[Pixel coordinate grounding data]
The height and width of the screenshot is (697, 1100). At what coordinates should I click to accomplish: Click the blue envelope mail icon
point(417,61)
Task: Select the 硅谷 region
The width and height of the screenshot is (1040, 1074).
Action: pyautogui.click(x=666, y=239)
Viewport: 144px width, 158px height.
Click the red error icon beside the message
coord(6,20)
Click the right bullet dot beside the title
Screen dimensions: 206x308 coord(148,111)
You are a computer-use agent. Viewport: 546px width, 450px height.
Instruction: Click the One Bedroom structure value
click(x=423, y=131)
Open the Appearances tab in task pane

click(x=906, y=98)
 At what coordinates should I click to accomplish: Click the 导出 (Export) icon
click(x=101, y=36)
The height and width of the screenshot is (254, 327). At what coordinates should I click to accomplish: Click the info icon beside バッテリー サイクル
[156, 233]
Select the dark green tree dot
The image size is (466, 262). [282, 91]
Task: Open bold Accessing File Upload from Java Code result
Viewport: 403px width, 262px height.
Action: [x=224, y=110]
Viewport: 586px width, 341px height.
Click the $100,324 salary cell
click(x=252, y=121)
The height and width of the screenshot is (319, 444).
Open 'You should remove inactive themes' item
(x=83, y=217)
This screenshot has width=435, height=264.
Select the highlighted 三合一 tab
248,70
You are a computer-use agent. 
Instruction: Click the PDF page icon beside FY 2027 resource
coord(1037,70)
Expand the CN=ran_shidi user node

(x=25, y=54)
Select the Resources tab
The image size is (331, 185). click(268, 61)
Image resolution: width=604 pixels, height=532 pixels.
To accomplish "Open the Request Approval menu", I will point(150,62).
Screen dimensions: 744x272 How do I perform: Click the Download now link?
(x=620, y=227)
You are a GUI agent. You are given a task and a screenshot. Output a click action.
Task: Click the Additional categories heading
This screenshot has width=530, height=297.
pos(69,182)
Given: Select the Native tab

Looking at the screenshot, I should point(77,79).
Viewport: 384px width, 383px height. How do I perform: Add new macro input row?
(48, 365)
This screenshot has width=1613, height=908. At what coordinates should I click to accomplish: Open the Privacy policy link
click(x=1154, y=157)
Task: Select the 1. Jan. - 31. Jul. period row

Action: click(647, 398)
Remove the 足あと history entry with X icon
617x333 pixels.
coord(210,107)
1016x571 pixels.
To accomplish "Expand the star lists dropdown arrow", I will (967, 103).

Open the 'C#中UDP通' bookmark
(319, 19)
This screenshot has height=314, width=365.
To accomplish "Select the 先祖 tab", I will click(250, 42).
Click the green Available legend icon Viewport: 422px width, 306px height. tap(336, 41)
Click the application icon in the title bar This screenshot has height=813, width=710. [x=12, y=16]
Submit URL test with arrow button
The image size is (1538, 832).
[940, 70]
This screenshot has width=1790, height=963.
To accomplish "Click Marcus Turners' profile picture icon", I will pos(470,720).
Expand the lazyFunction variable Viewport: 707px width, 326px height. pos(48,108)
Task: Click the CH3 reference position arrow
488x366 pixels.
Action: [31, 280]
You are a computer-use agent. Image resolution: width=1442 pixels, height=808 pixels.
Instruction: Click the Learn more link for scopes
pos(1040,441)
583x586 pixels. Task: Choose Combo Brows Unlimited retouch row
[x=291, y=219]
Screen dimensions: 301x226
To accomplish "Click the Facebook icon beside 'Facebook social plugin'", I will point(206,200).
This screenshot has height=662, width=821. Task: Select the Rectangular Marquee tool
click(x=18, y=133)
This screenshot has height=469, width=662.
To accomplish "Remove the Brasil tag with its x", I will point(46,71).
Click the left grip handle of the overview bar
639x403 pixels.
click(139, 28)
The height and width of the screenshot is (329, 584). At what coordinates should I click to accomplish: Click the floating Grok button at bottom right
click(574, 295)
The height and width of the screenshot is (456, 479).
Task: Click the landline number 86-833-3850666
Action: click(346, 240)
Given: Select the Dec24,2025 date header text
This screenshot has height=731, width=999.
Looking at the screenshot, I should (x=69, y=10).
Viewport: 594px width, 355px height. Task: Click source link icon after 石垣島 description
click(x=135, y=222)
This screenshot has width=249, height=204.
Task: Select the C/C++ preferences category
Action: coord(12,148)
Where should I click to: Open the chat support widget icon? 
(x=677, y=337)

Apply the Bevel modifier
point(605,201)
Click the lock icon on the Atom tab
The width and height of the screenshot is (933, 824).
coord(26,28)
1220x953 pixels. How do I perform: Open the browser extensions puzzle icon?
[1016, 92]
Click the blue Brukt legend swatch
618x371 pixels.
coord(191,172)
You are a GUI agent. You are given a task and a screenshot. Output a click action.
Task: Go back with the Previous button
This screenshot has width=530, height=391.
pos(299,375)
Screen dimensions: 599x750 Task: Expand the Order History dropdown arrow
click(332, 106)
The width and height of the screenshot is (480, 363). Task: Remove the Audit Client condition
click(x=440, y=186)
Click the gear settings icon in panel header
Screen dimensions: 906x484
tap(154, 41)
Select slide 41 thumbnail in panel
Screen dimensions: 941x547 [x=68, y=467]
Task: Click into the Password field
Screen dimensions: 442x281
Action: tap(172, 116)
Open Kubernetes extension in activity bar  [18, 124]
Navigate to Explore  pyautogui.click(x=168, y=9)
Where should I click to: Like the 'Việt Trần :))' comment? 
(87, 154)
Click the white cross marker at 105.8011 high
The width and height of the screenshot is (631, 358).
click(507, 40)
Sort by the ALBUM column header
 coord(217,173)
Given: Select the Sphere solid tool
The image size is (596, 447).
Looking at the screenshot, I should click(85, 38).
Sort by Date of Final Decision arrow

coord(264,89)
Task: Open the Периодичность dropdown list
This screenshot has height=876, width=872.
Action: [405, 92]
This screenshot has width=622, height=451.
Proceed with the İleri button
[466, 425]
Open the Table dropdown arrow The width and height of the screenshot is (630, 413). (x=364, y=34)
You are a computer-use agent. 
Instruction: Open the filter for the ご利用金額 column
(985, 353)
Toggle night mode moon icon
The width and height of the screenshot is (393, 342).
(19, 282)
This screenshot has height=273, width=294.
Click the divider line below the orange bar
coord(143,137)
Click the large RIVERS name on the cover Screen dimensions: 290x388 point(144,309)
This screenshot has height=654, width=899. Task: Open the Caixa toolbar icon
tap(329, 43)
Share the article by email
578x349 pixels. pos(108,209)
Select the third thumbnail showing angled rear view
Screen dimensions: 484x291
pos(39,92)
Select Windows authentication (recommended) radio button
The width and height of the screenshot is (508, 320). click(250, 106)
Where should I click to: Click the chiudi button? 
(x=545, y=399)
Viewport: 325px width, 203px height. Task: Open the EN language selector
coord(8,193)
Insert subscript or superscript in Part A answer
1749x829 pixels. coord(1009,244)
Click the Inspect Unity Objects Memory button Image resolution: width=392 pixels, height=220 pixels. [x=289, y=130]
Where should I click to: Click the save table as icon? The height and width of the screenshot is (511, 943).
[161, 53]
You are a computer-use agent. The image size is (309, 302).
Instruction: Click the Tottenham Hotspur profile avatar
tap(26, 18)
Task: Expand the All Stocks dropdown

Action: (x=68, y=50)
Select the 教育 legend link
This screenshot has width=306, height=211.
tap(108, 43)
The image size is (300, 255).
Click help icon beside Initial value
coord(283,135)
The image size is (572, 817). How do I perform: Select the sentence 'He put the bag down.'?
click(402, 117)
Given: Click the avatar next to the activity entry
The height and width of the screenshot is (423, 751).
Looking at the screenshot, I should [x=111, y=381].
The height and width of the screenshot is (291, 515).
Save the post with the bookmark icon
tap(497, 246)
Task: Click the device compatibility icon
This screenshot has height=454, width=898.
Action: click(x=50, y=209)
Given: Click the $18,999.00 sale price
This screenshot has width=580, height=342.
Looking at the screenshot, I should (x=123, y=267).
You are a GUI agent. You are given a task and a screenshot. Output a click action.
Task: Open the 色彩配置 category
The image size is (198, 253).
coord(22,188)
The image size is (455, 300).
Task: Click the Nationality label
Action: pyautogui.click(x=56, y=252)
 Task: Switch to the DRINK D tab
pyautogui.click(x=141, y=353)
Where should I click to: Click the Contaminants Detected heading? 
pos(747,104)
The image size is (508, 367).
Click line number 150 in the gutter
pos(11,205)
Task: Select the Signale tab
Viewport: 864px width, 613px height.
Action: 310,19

What is needed: Note every line above where the string "entry" shows up, and copy those lines.

Written solution:
Remove the 足あと history entry with X icon
Given: Click the avatar next to the activity entry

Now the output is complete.